Description of the task: Each entry is to be retyped exactly as it stands.

Records shown:
- Opening Delimiter -

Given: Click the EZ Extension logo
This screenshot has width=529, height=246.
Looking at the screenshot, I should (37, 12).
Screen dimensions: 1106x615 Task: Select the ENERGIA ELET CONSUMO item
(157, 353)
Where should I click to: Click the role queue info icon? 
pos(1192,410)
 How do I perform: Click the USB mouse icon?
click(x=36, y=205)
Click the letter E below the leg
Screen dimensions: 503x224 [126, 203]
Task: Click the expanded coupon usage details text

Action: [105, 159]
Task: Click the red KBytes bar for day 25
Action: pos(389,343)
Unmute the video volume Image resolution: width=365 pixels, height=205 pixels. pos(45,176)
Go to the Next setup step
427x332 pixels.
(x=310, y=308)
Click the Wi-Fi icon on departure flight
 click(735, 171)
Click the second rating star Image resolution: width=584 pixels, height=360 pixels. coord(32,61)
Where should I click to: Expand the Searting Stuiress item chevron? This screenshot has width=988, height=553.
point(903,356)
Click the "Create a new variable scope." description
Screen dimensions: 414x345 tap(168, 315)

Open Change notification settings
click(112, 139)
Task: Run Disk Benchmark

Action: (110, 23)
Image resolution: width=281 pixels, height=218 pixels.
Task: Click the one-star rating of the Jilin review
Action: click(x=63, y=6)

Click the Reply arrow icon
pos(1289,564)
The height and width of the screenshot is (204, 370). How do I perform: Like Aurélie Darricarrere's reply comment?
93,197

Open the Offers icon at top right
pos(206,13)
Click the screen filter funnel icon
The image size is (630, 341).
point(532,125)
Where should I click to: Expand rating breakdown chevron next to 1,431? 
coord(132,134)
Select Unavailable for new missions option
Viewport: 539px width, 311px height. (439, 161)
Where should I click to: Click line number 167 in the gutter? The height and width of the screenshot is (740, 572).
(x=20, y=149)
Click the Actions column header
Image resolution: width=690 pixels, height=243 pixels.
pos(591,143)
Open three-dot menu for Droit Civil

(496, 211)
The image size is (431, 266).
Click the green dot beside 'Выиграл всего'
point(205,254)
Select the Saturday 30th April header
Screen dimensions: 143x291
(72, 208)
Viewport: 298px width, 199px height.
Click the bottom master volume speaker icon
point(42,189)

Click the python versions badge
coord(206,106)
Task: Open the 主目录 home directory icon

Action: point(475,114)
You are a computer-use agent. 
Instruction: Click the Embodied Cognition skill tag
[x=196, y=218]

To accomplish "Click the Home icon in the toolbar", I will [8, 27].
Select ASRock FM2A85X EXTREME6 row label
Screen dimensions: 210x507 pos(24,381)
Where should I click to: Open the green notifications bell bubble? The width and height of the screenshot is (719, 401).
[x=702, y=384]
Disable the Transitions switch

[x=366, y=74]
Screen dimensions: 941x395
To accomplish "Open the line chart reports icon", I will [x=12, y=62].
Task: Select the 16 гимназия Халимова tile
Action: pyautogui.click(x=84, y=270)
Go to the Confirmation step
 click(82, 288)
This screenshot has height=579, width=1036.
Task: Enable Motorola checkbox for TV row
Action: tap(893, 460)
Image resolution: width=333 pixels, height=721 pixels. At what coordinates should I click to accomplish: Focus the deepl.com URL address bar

- Closing Delimiter -

Output below:
Given: Click the EZ Extension logo
This screenshot has width=529, height=246.
Looking at the screenshot, I should (37, 12).
Screen dimensions: 1106x615 Task: Select the ENERGIA ELET CONSUMO item
(157, 353)
Where should I click to: Click the role queue info icon? 
pos(1192,410)
 How do I perform: Click the USB mouse icon?
click(x=36, y=205)
Click the letter E below the leg
Screen dimensions: 503x224 [126, 203]
Task: Click the expanded coupon usage details text

Action: [105, 159]
Task: Click the red KBytes bar for day 25
Action: pos(389,343)
Unmute the video volume Image resolution: width=365 pixels, height=205 pixels. pos(45,176)
Go to the Next setup step
427x332 pixels.
(x=310, y=308)
Click the Wi-Fi icon on departure flight
 click(735, 171)
Click the second rating star Image resolution: width=584 pixels, height=360 pixels. coord(32,61)
Where should I click to: Expand the Searting Stuiress item chevron? This screenshot has width=988, height=553.
point(903,356)
Click the "Create a new variable scope." description
Screen dimensions: 414x345 tap(168, 315)

Open Change notification settings
click(112, 139)
Task: Run Disk Benchmark

Action: (110, 23)
Image resolution: width=281 pixels, height=218 pixels.
Task: Click the one-star rating of the Jilin review
Action: click(x=63, y=6)

Click the Reply arrow icon
pos(1289,564)
The height and width of the screenshot is (204, 370). How do I perform: Like Aurélie Darricarrere's reply comment?
93,197

Open the Offers icon at top right
pos(206,13)
Click the screen filter funnel icon
The image size is (630, 341).
point(532,125)
Where should I click to: Expand rating breakdown chevron next to 1,431? 
coord(132,134)
Select Unavailable for new missions option
Viewport: 539px width, 311px height. (439, 161)
Where should I click to: Click line number 167 in the gutter? The height and width of the screenshot is (740, 572).
(x=20, y=149)
Click the Actions column header
Image resolution: width=690 pixels, height=243 pixels.
pos(591,143)
Open three-dot menu for Droit Civil

(496, 211)
The image size is (431, 266).
Click the green dot beside 'Выиграл всего'
point(205,254)
Select the Saturday 30th April header
Screen dimensions: 143x291
(72, 208)
Viewport: 298px width, 199px height.
Click the bottom master volume speaker icon
point(42,189)

Click the python versions badge
coord(206,106)
Task: Open the 主目录 home directory icon

Action: point(475,114)
You are a computer-use agent. 
Instruction: Click the Embodied Cognition skill tag
[x=196, y=218]

To accomplish "Click the Home icon in the toolbar", I will [8, 27].
Select ASRock FM2A85X EXTREME6 row label
Screen dimensions: 210x507 pos(24,381)
Where should I click to: Open the green notifications bell bubble? The width and height of the screenshot is (719, 401).
[x=702, y=384]
Disable the Transitions switch

[x=366, y=74]
Screen dimensions: 941x395
To accomplish "Open the line chart reports icon", I will [x=12, y=62].
Task: Select the 16 гимназия Халимова tile
Action: pyautogui.click(x=84, y=270)
Go to the Confirmation step
 click(82, 288)
This screenshot has height=579, width=1036.
Task: Enable Motorola checkbox for TV row
Action: tap(893, 460)
Image resolution: width=333 pixels, height=721 pixels. At what coordinates should I click to accomplish: Focus the deepl.com URL address bar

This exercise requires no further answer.